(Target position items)
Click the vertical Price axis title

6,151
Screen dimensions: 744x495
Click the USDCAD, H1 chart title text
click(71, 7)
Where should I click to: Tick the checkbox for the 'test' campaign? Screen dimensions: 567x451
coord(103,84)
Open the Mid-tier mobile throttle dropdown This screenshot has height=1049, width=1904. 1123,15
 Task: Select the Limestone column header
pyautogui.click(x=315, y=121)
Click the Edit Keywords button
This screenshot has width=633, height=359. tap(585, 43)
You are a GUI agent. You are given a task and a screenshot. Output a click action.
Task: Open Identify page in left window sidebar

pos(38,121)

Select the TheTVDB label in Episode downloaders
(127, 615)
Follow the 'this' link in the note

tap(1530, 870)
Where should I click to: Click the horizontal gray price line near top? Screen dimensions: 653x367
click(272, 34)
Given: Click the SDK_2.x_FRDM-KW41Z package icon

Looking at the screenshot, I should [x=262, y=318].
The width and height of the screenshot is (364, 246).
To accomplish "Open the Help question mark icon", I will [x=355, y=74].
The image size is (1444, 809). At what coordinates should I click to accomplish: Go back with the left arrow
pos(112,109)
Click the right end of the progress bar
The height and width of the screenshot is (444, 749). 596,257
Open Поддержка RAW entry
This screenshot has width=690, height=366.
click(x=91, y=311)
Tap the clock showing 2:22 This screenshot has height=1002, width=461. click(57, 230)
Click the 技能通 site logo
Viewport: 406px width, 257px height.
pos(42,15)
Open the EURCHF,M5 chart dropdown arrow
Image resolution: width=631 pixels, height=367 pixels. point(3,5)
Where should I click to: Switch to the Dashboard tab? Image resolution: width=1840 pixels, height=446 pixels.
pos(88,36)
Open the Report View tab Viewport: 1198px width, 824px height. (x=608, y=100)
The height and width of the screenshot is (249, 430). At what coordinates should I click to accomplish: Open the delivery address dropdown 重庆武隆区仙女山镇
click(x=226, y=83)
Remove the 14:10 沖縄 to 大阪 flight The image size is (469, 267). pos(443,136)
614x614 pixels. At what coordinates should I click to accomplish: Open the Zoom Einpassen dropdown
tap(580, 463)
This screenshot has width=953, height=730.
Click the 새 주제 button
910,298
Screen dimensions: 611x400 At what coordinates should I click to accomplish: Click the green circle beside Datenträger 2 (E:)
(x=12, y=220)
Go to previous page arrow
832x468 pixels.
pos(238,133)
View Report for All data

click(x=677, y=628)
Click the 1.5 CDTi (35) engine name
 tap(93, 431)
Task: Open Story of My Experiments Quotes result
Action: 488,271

What the task requires
Duplicate the items above word for word, from the very first line through the line containing "pyautogui.click(x=315, y=121)", including both ends.

Written solution
Click the vertical Price axis title

6,151
Screen dimensions: 744x495
Click the USDCAD, H1 chart title text
click(71, 7)
Where should I click to: Tick the checkbox for the 'test' campaign? Screen dimensions: 567x451
coord(103,84)
Open the Mid-tier mobile throttle dropdown This screenshot has height=1049, width=1904. 1123,15
 Task: Select the Limestone column header
pyautogui.click(x=315, y=121)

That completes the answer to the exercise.